### WRITTEN INSTRUCTION
Please convert the listing between the lines holding "Select the word" and "pyautogui.click(x=25, y=42)", inclusive, into a Markdown table with the columns Row and Entry. Skip blank lines and leave the pictures out.

### GIVEN INFORMATION

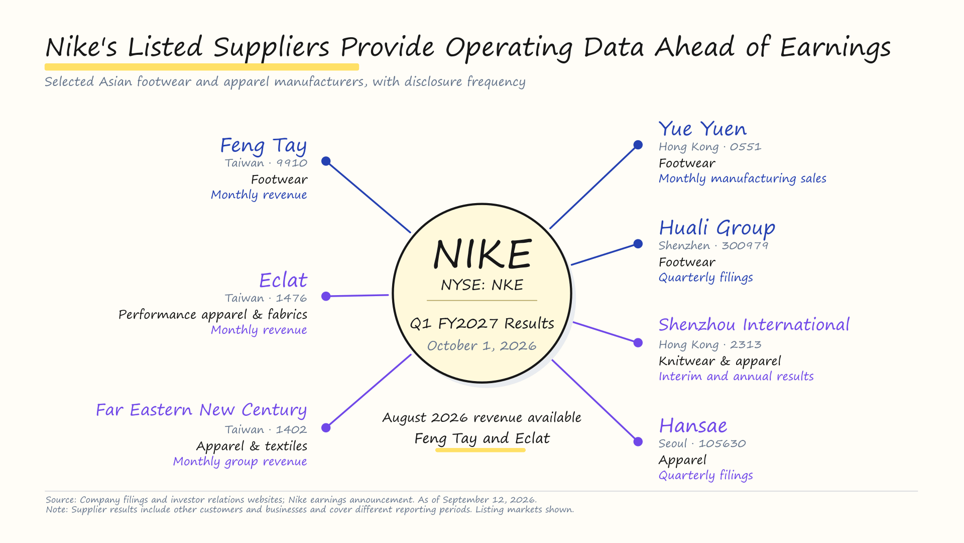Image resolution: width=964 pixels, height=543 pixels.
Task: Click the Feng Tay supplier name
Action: pyautogui.click(x=264, y=146)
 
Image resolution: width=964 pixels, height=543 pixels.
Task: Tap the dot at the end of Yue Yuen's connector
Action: pyautogui.click(x=638, y=145)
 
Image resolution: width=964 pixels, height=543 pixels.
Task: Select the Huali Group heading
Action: pyautogui.click(x=717, y=228)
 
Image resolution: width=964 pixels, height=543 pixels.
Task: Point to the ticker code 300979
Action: pyautogui.click(x=745, y=245)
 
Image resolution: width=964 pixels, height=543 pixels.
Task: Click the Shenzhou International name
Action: pyautogui.click(x=754, y=325)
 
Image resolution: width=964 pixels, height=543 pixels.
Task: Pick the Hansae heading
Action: pyautogui.click(x=693, y=426)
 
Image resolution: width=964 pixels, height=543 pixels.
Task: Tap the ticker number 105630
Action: pyautogui.click(x=722, y=443)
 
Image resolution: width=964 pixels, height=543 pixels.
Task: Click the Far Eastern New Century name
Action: pyautogui.click(x=201, y=410)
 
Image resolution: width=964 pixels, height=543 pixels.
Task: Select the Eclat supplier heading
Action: pyautogui.click(x=283, y=280)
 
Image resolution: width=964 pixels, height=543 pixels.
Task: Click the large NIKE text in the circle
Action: pyautogui.click(x=482, y=254)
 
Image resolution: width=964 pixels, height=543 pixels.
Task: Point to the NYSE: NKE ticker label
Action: pyautogui.click(x=482, y=285)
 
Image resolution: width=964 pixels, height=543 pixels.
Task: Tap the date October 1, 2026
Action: pyautogui.click(x=482, y=346)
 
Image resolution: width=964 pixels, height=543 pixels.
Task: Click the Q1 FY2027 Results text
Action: pyautogui.click(x=482, y=323)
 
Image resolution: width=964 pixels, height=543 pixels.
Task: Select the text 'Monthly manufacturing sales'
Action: pyautogui.click(x=743, y=178)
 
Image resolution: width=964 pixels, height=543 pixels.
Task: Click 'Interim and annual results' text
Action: pyautogui.click(x=736, y=377)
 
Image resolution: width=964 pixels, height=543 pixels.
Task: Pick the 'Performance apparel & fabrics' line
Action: pyautogui.click(x=213, y=315)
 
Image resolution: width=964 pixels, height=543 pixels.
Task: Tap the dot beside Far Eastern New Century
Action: pyautogui.click(x=326, y=428)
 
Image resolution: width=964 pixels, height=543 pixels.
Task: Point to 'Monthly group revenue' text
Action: pyautogui.click(x=240, y=462)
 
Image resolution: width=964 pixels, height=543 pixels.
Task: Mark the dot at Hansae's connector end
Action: pyautogui.click(x=638, y=441)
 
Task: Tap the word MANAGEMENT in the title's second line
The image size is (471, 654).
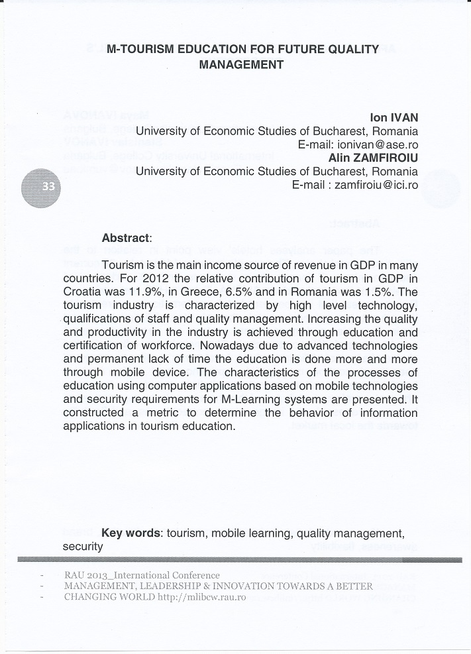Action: point(241,65)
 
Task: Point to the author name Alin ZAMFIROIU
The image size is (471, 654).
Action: point(373,158)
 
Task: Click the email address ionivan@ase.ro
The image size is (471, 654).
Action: point(378,144)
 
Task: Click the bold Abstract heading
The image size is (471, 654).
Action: point(126,238)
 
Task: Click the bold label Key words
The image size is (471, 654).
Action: point(131,533)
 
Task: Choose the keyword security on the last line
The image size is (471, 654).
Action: point(83,547)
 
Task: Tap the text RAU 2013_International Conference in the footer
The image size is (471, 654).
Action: point(142,575)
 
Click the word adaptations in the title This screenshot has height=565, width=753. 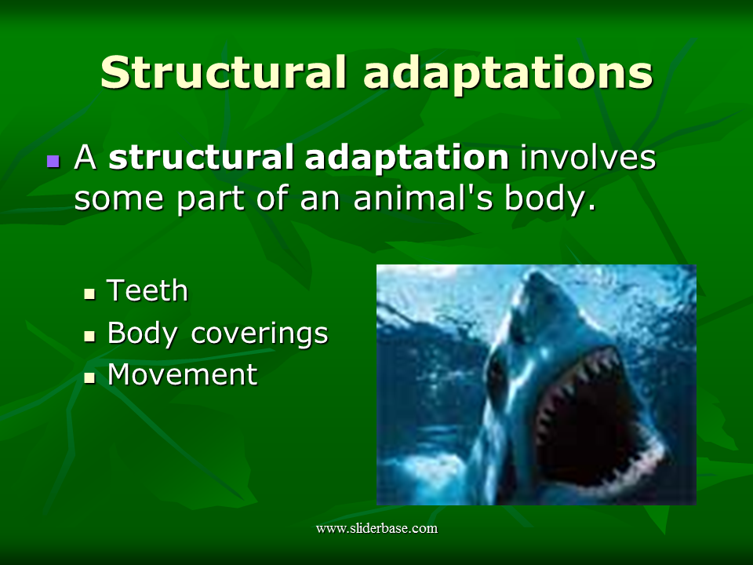(x=509, y=72)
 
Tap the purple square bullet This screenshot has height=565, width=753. (x=53, y=161)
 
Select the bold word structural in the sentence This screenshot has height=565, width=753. (x=202, y=159)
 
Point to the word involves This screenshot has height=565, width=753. (x=588, y=159)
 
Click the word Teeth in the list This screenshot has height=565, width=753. (x=147, y=291)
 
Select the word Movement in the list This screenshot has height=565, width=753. (x=182, y=374)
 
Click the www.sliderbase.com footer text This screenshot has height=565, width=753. (x=376, y=528)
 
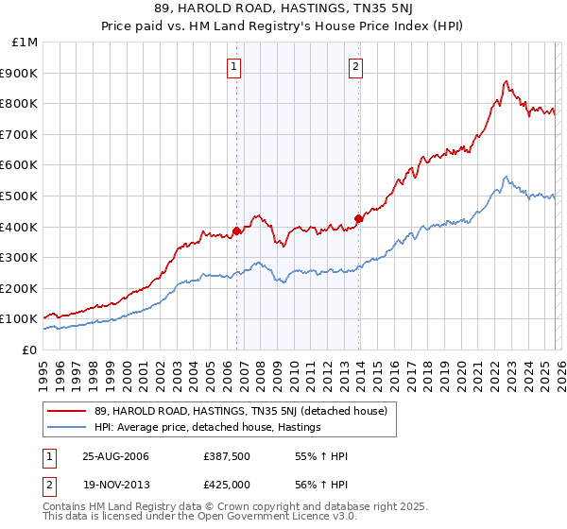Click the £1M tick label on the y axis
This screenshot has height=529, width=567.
pyautogui.click(x=25, y=42)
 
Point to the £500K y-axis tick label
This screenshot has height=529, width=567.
pyautogui.click(x=20, y=196)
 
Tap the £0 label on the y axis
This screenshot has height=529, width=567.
pyautogui.click(x=30, y=350)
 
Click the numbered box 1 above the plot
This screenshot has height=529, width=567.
pyautogui.click(x=233, y=66)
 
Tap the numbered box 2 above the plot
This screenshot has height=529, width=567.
pyautogui.click(x=355, y=66)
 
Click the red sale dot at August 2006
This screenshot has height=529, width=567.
pyautogui.click(x=236, y=230)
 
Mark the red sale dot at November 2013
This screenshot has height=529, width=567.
pyautogui.click(x=358, y=218)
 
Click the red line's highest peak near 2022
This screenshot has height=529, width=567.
pyautogui.click(x=507, y=81)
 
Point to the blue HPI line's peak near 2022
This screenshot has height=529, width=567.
pyautogui.click(x=507, y=177)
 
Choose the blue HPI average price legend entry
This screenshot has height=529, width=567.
pyautogui.click(x=208, y=427)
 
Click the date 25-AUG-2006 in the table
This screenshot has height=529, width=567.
pyautogui.click(x=115, y=456)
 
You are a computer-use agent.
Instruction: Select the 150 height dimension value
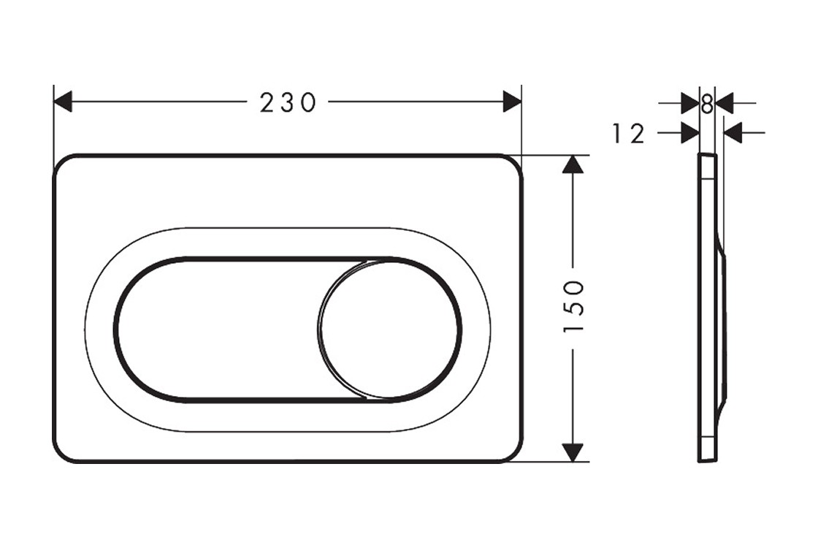click(574, 307)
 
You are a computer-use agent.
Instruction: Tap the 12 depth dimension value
click(628, 134)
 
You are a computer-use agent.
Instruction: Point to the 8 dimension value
click(706, 104)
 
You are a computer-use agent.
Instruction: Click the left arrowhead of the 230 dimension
click(63, 102)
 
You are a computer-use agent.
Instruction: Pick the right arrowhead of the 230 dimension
click(512, 102)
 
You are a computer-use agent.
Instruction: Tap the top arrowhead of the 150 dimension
click(573, 164)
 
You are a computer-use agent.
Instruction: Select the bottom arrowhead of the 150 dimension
click(573, 452)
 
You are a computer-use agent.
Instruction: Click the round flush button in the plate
click(389, 330)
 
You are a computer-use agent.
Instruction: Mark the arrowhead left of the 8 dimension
click(689, 104)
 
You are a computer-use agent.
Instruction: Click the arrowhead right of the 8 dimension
click(725, 104)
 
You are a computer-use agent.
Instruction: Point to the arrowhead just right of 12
click(689, 133)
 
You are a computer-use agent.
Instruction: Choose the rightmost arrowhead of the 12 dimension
click(733, 133)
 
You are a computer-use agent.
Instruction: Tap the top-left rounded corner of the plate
click(64, 165)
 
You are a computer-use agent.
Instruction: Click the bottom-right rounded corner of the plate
click(513, 452)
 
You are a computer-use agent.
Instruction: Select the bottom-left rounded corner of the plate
click(64, 452)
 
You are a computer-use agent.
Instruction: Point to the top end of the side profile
click(707, 156)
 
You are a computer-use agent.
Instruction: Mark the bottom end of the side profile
click(707, 459)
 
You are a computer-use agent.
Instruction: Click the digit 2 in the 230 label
click(267, 102)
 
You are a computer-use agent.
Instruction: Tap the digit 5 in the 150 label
click(574, 307)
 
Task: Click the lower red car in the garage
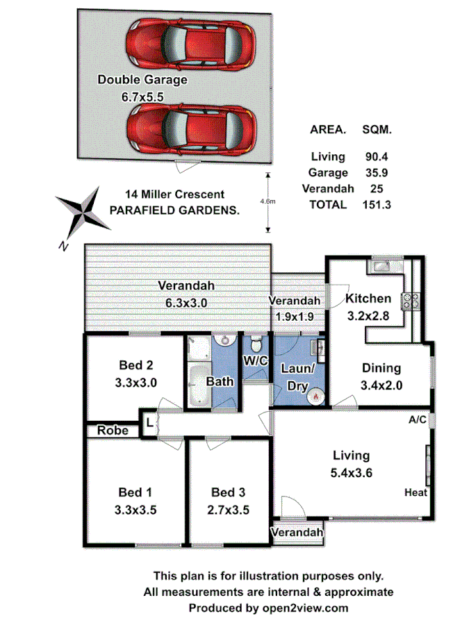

### OUTPUT BELOW
| Row | Entry |
|---|---|
| 1 | Select the word Movement in the list This screenshot has height=565, width=753. (x=182, y=374) |
| 2 | Click the www.sliderbase.com footer text This screenshot has height=565, width=753. (x=376, y=528) |
| 3 | Click the £1M tick label on the y axis |
| 4 | This screenshot has height=529, width=567. |
| 5 | pyautogui.click(x=25, y=42) |